Abstract
In the dynamic landscape of banking institutions, acquiring accurate and timely information regarding customers’ incomes is crucial for effectively managing financial product offerings. To meet this demand, these institutions construct predictive models using numerous features, with only a subset contributing to capturing income variability. In this study, we propose a methodology for predicting monthly incomes by employing an XGBoost model with a reduced number of features. Feature reduction is accomplished through the implementation of Boruta and BorutaSHAP, ensuring that no predictive power is lost throughout the process. To enhance the transparency of the model’s predictions, we used the Shapley Additive Explanations (SHAP) method. The dataset used was provided by an anonymous bank from Chile, consisting of 10,000 records, 426 features, and a substantial proportion of missing values.
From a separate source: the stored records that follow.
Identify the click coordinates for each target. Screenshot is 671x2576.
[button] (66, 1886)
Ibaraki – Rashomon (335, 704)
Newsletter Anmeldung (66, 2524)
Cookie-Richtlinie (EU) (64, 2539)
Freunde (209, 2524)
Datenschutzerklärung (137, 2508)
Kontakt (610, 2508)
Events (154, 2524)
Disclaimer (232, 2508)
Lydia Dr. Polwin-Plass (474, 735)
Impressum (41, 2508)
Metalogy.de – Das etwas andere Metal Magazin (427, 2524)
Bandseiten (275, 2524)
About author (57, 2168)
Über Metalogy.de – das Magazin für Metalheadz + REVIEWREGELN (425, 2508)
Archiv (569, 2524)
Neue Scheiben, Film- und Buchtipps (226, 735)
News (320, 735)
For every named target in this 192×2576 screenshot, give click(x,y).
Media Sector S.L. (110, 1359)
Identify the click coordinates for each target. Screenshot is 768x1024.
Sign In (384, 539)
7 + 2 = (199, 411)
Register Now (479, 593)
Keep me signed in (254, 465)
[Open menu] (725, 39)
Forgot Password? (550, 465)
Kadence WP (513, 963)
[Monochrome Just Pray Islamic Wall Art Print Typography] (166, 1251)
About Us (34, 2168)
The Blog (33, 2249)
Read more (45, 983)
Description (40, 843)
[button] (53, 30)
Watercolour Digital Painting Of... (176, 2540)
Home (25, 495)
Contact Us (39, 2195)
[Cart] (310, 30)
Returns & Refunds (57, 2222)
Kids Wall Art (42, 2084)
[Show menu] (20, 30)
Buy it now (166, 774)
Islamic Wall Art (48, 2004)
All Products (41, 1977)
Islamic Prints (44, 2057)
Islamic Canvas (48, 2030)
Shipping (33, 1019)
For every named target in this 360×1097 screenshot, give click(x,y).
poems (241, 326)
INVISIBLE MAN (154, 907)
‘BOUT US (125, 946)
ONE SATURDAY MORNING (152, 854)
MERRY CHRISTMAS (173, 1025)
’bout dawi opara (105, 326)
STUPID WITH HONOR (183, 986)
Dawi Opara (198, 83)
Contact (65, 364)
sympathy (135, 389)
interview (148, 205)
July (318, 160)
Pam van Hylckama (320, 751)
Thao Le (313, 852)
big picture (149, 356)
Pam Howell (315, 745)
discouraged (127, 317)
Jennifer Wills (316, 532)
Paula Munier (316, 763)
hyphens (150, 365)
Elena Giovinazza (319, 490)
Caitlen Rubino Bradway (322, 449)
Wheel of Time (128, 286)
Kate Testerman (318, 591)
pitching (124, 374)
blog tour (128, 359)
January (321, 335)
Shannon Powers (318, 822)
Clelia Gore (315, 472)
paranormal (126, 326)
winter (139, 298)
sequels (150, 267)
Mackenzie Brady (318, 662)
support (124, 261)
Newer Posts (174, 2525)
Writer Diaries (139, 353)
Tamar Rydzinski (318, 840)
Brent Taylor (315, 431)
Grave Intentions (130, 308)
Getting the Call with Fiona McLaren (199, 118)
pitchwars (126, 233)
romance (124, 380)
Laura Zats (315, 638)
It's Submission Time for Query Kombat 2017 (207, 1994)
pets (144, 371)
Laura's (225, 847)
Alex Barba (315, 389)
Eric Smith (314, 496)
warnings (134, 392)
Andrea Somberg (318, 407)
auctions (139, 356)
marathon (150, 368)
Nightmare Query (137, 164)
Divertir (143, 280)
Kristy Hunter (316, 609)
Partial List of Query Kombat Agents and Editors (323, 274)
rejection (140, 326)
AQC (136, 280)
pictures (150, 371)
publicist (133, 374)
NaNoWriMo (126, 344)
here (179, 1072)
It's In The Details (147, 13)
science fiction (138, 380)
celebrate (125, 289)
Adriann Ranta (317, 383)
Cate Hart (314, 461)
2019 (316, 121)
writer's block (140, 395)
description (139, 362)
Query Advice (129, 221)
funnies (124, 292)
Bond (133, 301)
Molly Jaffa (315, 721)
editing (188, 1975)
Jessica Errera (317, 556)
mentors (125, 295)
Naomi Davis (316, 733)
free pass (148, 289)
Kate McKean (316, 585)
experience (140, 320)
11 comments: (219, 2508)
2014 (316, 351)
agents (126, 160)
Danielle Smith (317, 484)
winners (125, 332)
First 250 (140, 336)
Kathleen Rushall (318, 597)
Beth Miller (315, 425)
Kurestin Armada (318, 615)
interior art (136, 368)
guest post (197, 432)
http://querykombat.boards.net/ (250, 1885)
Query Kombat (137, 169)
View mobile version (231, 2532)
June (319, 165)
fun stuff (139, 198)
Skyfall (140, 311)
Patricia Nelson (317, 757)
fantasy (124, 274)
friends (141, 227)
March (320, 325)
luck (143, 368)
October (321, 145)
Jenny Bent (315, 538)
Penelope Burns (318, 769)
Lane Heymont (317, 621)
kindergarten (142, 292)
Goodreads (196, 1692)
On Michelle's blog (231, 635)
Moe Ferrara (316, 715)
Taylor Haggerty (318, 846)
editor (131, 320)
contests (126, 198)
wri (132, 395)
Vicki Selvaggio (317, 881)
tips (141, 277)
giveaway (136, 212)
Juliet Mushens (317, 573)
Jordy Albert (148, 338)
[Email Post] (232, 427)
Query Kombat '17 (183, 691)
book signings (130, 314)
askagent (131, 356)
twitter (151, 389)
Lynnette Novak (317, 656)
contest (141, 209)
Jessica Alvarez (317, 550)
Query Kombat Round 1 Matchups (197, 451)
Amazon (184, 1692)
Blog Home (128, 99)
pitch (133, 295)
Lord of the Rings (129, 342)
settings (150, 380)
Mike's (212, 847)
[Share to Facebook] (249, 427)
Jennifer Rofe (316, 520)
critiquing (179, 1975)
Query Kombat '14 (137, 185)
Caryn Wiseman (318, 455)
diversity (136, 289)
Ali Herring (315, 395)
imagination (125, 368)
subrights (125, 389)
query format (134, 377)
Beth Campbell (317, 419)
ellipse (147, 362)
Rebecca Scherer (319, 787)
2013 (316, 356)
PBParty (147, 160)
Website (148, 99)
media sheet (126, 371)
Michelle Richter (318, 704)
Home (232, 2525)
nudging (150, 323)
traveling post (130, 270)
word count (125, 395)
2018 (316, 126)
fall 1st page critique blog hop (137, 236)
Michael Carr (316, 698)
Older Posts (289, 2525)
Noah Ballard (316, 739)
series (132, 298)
The results demonstrate that the combination of feature selection methods and the XGBoost algorithm enables the development of a more concise model that maintains predictive performance. By leveraging the SHAP method, financial institutions can consistently identify and track influential features, thereby reducing complexity and training time without compromising predictive power. This research offers valuable contributions to financial institutions, as they can adopt our methodology to consistently identify and track the most influential features.
Acknowledgments
We would like to thank anonymous Chilean Bank institution who made this study possible by providing of dataset their customers.
Disclosure statement
No potential conflict of interest was reported by the author(s).
Notes
1 Data science-based analysis techniques come from an interdisciplinary field that employs scientific methods, processes, and systems to extract knowledge and insights from data in various forms. These techniques involve the use of statistical, mathematical, and computational approaches to examine, interpret, and understand datasets.